Set the entries down once more, exactly as they are worded.

→ **Data listing**
##########

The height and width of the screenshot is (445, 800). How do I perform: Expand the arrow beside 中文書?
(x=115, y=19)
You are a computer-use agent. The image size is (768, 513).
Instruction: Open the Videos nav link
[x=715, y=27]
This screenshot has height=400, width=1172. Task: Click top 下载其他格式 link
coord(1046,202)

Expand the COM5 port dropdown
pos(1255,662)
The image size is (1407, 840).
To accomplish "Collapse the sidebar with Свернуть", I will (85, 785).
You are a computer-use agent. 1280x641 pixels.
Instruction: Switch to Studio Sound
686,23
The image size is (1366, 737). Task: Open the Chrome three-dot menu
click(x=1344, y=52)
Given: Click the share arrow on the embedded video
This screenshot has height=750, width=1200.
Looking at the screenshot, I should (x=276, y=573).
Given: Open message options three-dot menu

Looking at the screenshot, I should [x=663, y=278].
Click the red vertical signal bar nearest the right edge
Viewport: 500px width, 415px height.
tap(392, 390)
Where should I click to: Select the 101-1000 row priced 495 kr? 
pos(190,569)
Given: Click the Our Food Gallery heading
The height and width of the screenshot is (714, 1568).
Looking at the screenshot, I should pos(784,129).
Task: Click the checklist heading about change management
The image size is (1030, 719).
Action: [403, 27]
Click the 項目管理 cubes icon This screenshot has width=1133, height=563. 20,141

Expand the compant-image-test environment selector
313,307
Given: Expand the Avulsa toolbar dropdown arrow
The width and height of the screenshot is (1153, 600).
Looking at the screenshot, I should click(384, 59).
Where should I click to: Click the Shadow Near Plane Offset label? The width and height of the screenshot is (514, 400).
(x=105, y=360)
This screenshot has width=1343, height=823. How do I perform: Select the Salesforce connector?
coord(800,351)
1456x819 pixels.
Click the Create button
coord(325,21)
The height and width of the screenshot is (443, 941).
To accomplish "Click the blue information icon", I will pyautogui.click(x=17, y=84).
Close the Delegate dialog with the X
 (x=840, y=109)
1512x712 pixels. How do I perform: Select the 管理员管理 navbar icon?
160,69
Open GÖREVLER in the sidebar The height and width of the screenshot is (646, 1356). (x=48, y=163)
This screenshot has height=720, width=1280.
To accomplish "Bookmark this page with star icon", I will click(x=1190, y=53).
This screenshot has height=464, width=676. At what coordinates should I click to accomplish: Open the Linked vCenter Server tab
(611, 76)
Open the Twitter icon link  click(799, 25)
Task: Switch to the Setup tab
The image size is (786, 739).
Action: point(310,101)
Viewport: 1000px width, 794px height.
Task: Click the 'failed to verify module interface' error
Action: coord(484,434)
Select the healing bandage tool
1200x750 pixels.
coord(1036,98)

##########

→ **Task result**
The height and width of the screenshot is (445, 800). How do I perform: Expand the arrow beside 中文書?
(x=115, y=19)
You are a computer-use agent. The image size is (768, 513).
Instruction: Open the Videos nav link
[x=715, y=27]
This screenshot has height=400, width=1172. Task: Click top 下载其他格式 link
coord(1046,202)

Expand the COM5 port dropdown
pos(1255,662)
The image size is (1407, 840).
To accomplish "Collapse the sidebar with Свернуть", I will (85, 785).
You are a computer-use agent. 1280x641 pixels.
Instruction: Switch to Studio Sound
686,23
The image size is (1366, 737). Task: Open the Chrome three-dot menu
click(x=1344, y=52)
Given: Click the share arrow on the embedded video
This screenshot has height=750, width=1200.
Looking at the screenshot, I should (x=276, y=573).
Given: Open message options three-dot menu

Looking at the screenshot, I should [x=663, y=278].
Click the red vertical signal bar nearest the right edge
Viewport: 500px width, 415px height.
tap(392, 390)
Where should I click to: Select the 101-1000 row priced 495 kr? 
pos(190,569)
Given: Click the Our Food Gallery heading
The height and width of the screenshot is (714, 1568).
Looking at the screenshot, I should pos(784,129).
Task: Click the checklist heading about change management
The image size is (1030, 719).
Action: [403, 27]
Click the 項目管理 cubes icon This screenshot has width=1133, height=563. 20,141

Expand the compant-image-test environment selector
313,307
Given: Expand the Avulsa toolbar dropdown arrow
The width and height of the screenshot is (1153, 600).
Looking at the screenshot, I should click(384, 59).
Where should I click to: Click the Shadow Near Plane Offset label? The width and height of the screenshot is (514, 400).
(x=105, y=360)
This screenshot has width=1343, height=823. How do I perform: Select the Salesforce connector?
coord(800,351)
1456x819 pixels.
Click the Create button
coord(325,21)
The height and width of the screenshot is (443, 941).
To accomplish "Click the blue information icon", I will pyautogui.click(x=17, y=84).
Close the Delegate dialog with the X
 (x=840, y=109)
1512x712 pixels. How do I perform: Select the 管理员管理 navbar icon?
160,69
Open GÖREVLER in the sidebar The height and width of the screenshot is (646, 1356). (x=48, y=163)
This screenshot has height=720, width=1280.
To accomplish "Bookmark this page with star icon", I will click(x=1190, y=53).
This screenshot has height=464, width=676. At what coordinates should I click to accomplish: Open the Linked vCenter Server tab
(611, 76)
Open the Twitter icon link  click(799, 25)
Task: Switch to the Setup tab
The image size is (786, 739).
Action: point(310,101)
Viewport: 1000px width, 794px height.
Task: Click the 'failed to verify module interface' error
Action: coord(484,434)
Select the healing bandage tool
1200x750 pixels.
coord(1036,98)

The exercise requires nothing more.